2. The process of claim 1 wherein the synthetic natural gas has a heat value of at least 900 BTU (HHV) per SCF.
3. The process of claim 1 wherein the oxygen has a purity level ranging from 94% to 97% by volume.
4. The process of claim 3 wherein the oxygen has a purity of about 95% by volume.
5. The process of claim 1 wherein the acid gas removal system removes C02 from the first stream.
6. The process of claim 5 wherein the synthetic natural gas has a methane concentration of more than 92% by volume.
7. The process of claim 6 wherein the second stream sent to the sour water gas shift reactor is adjusted to have a H2/CO ratio above about 50/1.
8. The process of claim 1 wherein the hydrogen stream has a hydrogen purity of at least 99%.
9. The process of claim 8 wherein at least a portion of the hydrogen stream is recovered for use external to synthetic natural gas production.
10. The process of claim 1 wherein at least a portion of the tail gas stream exiting the gas separation unit is sent to the power generation system.
11. The process of claim 10 wherein a portion of the tail gas stream is compressed and used as a fuel for a gas turbine.
12. The process of claim 1 wherein the gas separation unit is a hydrogen PSA unit.
13. The process of claim 1 wherein the gasifier is an entrained flow gasifier.
14. A process to make a methane containing gas containing at least 92% methane by volume, the process comprising the gasification of a carbon containing feedstock in the present of oxygen in a gasification unit to produce a syngas stream and sending the syngas stream to a methanation process to convert the syngas stream into the methane containing gas; the improvement comprising: feeding oxygen stream having a purity of less than 98% by volume oxygen into the gasification unit to make a raw syngas stream and splitting the raw syngas stream leaving the gasification unit into a first stream and a second stream;
sending the first stream to an acid gas removal system to remove at least sulfur compounds to make an cleaned first stream;
sending the second stream to a sour water gas shift reactor to adjust the H2/CO ratio to at least 30/1 to make a adjusted second stream and a tail gas stream; sending the adjusted second stream to the acid gas removal system to remove at least the sulfur and C02 compounds to make a cleaned second stream; sending the cleaned second stream to a gas separation unit to produce a at least a hydrogen stream having a hydrogen purity of at least 99% and recovering a at least a portion the hydrogen stream;
mixing the cleaned first stream and part of the hydrogen stream to produce a feed stream with a H2/CO ratio of at least 3/1;
sending the feed stream to the methanation unit to produce a product gas containing at least methane, hydrocarbons and water, and
separating the water from the product gas to make a synthetic natural gas.

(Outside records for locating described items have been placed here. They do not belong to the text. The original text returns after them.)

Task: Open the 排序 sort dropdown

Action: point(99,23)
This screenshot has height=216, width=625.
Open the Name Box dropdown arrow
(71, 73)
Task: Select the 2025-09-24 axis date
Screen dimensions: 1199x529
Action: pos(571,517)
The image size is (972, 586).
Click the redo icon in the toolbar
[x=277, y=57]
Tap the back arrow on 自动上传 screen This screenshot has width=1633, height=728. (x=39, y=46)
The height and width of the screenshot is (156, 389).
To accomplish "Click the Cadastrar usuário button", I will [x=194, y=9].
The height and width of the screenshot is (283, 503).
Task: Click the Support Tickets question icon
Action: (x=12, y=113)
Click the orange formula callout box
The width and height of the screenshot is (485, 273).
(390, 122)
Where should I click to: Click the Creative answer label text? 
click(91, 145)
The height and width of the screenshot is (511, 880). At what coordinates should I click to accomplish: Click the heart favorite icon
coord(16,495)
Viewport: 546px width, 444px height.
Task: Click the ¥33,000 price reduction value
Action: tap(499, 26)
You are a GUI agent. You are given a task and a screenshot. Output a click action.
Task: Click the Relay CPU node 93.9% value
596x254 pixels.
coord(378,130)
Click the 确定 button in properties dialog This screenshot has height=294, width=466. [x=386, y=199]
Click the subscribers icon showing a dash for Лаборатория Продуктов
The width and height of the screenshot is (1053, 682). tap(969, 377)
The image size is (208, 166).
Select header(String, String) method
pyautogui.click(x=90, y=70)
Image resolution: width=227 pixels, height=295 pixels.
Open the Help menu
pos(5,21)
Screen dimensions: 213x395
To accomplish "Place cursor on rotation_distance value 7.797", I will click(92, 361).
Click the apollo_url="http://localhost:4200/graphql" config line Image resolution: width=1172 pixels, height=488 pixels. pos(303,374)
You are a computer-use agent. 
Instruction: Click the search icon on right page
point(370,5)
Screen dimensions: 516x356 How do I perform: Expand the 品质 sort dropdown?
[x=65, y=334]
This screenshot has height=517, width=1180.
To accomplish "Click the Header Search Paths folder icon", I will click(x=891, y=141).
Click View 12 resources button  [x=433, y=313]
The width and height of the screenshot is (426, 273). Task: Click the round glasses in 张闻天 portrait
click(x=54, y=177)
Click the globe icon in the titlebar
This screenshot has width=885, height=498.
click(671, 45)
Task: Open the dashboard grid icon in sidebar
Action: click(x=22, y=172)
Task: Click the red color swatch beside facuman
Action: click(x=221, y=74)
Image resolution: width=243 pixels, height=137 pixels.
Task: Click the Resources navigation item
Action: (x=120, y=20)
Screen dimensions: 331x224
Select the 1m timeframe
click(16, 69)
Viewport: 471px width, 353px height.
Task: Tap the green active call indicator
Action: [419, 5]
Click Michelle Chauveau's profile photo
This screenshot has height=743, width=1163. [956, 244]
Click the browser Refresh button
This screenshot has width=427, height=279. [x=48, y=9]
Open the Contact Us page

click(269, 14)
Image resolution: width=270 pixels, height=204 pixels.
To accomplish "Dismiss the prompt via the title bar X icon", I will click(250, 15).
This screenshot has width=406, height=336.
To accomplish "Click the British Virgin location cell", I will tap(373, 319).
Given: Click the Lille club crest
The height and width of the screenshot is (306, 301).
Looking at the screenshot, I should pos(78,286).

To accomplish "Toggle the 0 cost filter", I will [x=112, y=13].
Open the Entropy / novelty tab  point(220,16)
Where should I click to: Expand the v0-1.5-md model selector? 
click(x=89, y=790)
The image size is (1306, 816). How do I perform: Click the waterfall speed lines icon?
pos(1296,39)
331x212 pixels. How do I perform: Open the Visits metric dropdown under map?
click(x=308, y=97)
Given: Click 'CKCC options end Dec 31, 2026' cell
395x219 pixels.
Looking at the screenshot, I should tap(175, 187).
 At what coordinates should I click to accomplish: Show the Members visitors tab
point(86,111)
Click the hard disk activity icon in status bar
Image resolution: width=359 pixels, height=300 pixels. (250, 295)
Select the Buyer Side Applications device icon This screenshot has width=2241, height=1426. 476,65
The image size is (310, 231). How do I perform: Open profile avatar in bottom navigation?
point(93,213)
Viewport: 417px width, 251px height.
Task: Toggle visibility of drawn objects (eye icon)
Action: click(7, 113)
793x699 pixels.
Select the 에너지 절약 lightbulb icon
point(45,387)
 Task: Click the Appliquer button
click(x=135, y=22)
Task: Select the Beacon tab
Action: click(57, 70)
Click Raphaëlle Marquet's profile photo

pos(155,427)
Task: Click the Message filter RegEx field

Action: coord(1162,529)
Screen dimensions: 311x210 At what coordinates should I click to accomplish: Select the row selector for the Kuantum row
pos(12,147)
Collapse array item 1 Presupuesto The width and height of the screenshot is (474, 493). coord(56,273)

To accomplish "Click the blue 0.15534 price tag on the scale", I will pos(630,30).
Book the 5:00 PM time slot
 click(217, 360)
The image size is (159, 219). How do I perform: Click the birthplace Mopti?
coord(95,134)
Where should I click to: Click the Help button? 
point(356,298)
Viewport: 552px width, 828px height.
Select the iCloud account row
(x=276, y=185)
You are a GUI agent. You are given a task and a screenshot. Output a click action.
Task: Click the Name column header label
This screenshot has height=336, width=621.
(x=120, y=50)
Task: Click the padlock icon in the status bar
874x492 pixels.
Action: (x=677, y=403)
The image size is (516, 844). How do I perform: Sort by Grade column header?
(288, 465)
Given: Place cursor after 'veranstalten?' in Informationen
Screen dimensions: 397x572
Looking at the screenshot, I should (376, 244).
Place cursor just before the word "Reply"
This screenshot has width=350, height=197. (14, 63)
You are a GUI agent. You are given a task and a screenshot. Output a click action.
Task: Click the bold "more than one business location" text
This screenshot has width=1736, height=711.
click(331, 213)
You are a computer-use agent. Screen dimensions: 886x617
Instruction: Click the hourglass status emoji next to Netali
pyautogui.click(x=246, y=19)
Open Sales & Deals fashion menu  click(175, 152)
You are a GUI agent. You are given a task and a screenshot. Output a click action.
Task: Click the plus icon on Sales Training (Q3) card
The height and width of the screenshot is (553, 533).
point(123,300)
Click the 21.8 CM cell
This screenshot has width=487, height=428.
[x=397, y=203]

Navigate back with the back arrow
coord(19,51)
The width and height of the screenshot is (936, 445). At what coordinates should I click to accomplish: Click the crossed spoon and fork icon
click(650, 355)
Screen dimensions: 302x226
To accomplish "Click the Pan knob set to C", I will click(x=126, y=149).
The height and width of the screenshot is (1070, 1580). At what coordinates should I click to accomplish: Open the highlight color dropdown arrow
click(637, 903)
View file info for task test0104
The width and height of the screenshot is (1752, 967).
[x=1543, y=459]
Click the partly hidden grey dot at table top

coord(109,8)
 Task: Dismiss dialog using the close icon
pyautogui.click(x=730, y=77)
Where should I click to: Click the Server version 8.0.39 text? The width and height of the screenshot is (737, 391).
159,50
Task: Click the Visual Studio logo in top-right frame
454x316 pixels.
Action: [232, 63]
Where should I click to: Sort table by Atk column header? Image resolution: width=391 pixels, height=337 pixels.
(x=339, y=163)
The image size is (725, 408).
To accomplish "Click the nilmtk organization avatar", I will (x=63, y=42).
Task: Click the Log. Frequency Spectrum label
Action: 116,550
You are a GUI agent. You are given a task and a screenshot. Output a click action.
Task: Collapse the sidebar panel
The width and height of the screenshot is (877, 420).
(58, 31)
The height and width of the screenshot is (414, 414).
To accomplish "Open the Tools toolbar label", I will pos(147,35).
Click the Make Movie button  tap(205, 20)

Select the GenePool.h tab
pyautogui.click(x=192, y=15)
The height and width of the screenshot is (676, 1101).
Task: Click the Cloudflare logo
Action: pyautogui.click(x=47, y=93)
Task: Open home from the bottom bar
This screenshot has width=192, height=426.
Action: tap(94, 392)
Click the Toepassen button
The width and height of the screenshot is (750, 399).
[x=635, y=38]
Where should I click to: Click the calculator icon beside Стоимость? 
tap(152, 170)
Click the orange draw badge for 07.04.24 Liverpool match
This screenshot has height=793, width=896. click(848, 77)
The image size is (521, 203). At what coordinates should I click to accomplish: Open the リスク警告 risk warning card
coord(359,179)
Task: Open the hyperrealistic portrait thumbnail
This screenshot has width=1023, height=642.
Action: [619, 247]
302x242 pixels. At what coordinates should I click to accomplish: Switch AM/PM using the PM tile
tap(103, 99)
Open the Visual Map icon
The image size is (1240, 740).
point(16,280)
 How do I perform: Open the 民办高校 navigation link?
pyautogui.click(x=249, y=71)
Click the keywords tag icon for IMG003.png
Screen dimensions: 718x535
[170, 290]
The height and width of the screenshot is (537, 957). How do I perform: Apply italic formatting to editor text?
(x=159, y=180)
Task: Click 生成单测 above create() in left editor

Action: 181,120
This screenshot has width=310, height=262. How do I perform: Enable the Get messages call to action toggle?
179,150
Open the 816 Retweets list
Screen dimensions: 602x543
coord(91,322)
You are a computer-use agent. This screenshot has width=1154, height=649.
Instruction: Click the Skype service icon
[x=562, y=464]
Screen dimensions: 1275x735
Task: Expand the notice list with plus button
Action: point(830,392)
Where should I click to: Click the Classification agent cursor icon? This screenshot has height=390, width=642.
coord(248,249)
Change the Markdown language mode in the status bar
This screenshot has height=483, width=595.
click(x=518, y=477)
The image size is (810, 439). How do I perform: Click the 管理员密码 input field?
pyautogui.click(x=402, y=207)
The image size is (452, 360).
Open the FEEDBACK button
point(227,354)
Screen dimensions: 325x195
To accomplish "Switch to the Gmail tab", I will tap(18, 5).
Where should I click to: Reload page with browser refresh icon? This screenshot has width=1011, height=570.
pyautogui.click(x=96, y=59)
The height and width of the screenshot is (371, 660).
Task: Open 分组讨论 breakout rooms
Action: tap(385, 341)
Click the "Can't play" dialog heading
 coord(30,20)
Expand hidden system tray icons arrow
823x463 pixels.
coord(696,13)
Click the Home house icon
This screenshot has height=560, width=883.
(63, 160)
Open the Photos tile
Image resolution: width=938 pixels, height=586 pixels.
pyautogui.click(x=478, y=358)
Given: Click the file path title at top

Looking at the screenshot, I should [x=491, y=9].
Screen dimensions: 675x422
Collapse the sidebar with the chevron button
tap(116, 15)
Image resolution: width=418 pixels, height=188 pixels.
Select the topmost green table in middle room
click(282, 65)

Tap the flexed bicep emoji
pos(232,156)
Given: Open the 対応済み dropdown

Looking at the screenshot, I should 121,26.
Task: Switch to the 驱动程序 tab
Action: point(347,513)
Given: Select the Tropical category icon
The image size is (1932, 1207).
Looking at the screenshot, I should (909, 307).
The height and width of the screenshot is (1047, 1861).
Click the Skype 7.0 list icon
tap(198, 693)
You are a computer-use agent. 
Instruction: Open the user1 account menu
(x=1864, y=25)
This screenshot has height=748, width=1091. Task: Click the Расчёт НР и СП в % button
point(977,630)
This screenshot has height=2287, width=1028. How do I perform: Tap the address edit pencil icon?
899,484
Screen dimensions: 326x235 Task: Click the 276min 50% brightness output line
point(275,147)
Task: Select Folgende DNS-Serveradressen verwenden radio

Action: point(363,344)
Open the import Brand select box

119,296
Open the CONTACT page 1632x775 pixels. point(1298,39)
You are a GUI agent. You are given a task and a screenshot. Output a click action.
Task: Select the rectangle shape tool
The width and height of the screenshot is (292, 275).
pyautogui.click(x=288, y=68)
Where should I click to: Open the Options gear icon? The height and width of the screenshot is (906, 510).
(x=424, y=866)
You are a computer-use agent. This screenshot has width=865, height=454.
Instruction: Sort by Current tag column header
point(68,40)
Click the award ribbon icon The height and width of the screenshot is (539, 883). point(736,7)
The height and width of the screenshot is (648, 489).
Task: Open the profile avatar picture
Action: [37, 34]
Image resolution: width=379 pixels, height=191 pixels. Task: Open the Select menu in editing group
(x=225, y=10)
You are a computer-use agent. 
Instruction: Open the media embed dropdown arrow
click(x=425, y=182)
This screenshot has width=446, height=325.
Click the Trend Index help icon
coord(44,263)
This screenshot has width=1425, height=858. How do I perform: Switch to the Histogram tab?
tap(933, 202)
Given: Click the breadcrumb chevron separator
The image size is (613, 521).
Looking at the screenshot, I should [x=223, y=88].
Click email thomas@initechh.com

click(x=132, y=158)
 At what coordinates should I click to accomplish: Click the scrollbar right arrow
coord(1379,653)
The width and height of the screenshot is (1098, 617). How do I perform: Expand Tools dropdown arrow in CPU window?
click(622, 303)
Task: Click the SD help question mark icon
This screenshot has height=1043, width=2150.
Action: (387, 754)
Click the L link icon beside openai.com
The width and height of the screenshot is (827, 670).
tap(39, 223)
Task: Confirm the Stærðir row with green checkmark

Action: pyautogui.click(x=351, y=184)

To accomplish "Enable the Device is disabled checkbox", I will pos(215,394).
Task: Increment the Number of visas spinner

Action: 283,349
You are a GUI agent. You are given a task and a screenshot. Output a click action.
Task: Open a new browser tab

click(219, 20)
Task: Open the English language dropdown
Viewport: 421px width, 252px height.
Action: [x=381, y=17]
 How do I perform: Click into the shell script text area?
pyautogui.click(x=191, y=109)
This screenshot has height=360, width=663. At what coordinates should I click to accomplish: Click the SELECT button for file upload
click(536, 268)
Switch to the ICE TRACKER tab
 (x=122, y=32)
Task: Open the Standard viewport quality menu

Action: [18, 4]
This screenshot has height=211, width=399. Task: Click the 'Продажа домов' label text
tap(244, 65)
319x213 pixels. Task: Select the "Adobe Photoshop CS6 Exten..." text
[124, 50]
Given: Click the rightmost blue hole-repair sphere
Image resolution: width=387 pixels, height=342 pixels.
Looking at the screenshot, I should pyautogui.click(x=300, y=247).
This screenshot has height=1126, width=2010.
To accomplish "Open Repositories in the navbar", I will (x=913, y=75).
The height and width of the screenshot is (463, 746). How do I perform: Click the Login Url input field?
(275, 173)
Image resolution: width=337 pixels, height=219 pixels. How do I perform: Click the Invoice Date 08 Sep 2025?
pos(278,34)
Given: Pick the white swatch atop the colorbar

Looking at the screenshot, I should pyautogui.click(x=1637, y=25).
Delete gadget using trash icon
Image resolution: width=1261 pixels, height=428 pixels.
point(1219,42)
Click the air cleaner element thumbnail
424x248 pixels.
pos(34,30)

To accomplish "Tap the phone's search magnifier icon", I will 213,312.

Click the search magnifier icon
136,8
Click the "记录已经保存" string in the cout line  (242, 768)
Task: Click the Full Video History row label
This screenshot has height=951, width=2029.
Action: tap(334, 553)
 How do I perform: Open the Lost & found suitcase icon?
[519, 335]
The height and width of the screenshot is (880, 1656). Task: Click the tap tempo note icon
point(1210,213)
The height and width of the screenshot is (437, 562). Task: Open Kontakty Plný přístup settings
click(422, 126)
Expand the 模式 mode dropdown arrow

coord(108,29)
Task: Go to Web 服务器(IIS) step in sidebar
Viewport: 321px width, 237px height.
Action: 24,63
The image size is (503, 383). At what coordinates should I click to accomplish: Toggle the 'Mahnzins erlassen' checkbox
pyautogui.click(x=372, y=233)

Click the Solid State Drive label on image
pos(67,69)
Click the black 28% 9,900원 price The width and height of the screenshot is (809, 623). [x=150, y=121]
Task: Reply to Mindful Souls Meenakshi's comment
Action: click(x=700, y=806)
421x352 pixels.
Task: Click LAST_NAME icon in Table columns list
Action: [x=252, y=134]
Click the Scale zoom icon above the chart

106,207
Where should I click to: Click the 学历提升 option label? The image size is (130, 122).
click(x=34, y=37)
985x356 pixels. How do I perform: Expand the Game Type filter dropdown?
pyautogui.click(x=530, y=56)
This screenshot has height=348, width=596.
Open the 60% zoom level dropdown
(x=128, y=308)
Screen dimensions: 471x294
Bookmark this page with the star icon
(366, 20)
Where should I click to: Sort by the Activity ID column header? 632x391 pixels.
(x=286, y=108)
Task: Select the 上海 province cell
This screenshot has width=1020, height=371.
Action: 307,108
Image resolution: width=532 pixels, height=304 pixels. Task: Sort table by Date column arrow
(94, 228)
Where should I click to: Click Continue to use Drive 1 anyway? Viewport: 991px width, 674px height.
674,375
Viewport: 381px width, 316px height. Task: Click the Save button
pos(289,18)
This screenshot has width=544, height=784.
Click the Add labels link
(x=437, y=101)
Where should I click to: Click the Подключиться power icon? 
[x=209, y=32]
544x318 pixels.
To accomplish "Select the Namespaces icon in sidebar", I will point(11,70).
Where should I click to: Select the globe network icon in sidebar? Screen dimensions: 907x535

15. A gas system to make a methane containing gas containing at least 92% methane by volume, comprising in fluid communication:
a gasification unit to gasify a carbon containing feedstock in the present of a low purity oxygen stream of 94% to 97% oxygen by volume to produce a syngas stream;
an acid gas removal system to receive a first part of the syngas stream to remove at least the sulfur compounds and making a cleaned first stream;
a sour water gas shift reactor to receive a second part of the syngas stream to adjust the H2/CO ratio to at least 30/1 to make a adjusted second stream and a tail gas stream and sending the adjusted second stream to the acid gas removal system to remove at least the sulfur and C02 compounds to make a cleaned second stream;
an gas separation unit to receive the cleaned second stream and producing at least a hydrogen stream having a hydrogen purity of at least 99% and mixing the cleaned first stream and the hydrogen stream to produce a feed stream with a H2/CO ratio of at least 3/1;
a methanation unit to receive the feed stream and produce a product gas containing at least methane, hydrocarbons and water; and
a unit for separating the water from the product gas to make the methane containing gas.